# Using the AND and NOT Operator in Python

### Question

Here is my custom class that I have that represents a triangle. I'm trying to write code that checks to see if `self.a`, `self.b`, and `self.c` are greater than 0, which would mean that I have Angle, Angle, Angle.

Below you will see the code that checks for A and B, however when I use just `self.a != 0` then it works fine. I believe I'm not using `&` correctly. Any ideas?
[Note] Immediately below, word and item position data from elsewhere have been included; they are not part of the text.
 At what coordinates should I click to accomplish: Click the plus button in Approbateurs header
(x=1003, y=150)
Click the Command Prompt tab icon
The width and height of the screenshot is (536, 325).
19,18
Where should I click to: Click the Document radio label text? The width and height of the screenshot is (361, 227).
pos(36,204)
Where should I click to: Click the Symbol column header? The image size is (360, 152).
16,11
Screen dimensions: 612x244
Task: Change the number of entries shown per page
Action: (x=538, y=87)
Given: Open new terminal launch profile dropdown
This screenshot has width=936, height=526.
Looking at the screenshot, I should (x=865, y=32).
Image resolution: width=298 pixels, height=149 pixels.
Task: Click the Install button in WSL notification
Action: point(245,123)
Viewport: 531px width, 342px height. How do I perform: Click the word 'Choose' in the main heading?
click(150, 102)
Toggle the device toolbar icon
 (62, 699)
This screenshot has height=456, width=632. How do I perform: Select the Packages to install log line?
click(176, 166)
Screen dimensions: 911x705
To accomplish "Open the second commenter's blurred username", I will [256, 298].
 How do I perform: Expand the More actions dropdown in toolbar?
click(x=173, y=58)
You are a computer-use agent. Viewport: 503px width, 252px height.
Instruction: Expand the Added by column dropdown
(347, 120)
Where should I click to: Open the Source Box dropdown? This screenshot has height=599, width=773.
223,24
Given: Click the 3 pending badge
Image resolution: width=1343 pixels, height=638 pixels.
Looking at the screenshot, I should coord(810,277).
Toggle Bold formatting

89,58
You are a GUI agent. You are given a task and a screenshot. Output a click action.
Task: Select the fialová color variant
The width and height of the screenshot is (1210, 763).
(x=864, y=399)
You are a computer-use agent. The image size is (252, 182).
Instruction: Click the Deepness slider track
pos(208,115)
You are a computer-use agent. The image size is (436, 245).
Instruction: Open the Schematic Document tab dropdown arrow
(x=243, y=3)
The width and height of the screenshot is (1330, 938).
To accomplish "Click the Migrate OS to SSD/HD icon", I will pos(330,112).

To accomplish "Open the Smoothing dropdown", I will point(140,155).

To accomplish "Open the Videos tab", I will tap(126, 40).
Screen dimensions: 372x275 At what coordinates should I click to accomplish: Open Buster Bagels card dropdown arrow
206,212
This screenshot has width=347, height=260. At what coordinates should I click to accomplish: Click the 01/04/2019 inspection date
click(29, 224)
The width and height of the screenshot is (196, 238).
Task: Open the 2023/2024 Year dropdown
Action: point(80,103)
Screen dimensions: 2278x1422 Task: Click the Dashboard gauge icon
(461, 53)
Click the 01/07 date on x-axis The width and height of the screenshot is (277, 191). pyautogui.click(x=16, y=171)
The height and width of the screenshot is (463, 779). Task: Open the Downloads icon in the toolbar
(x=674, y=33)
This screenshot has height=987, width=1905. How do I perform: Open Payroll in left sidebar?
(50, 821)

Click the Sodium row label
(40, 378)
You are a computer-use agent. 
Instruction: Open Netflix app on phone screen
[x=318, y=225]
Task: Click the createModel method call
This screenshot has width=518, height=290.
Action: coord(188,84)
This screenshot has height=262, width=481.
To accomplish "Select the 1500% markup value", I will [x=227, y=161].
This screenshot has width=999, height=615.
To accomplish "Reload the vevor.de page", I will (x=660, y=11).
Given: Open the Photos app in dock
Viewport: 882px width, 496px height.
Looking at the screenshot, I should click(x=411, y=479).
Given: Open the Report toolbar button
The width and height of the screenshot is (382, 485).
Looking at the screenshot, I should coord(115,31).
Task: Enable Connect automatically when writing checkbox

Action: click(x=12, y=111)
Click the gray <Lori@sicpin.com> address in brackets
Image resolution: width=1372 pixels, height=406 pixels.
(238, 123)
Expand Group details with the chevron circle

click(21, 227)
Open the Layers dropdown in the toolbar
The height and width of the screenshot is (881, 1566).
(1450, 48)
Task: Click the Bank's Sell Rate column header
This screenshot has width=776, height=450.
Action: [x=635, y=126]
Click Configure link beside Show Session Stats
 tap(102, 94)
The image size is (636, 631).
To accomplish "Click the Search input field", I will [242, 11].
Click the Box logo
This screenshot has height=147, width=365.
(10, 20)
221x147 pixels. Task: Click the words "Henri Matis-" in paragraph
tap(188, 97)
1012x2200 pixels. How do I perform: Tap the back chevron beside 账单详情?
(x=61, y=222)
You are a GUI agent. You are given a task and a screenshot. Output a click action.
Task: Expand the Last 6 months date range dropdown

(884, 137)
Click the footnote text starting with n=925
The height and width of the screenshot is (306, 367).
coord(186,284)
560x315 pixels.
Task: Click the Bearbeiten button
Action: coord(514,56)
Here is how I am calling it: `print myTri.detType()`

``````class Triangle:

# Angle A To Angle C Connects Side F
# Angle C to Angle B Connects Side D
# Angle B to Angle A Connects Side E

def __init__(self, a, b, c, d, e, f):
self.a = a
self.b = b
self.c = c
self.d = d
self.e = e
self.f = f

def detType(self):
#Triangle Type AAA
if self.a != 0 & self.b != 0:
return self.a

#If self.a > 10:
#return AAA

#Triangle Type AAS

#elif self.a = 0:
#return AAS

#Triangle Type ASA

#Triangle Type SAS

#Triangle Type SSS

#else:
#return unknown
``````
1
59
7/2/2009 5:26:15 PM

You should write :

``````if (self.a != 0) and (self.b != 0) :
``````

"`&`" is the bit wise operator and does not suit for boolean operations. The equivalent of "`&&`" is "and" in Python.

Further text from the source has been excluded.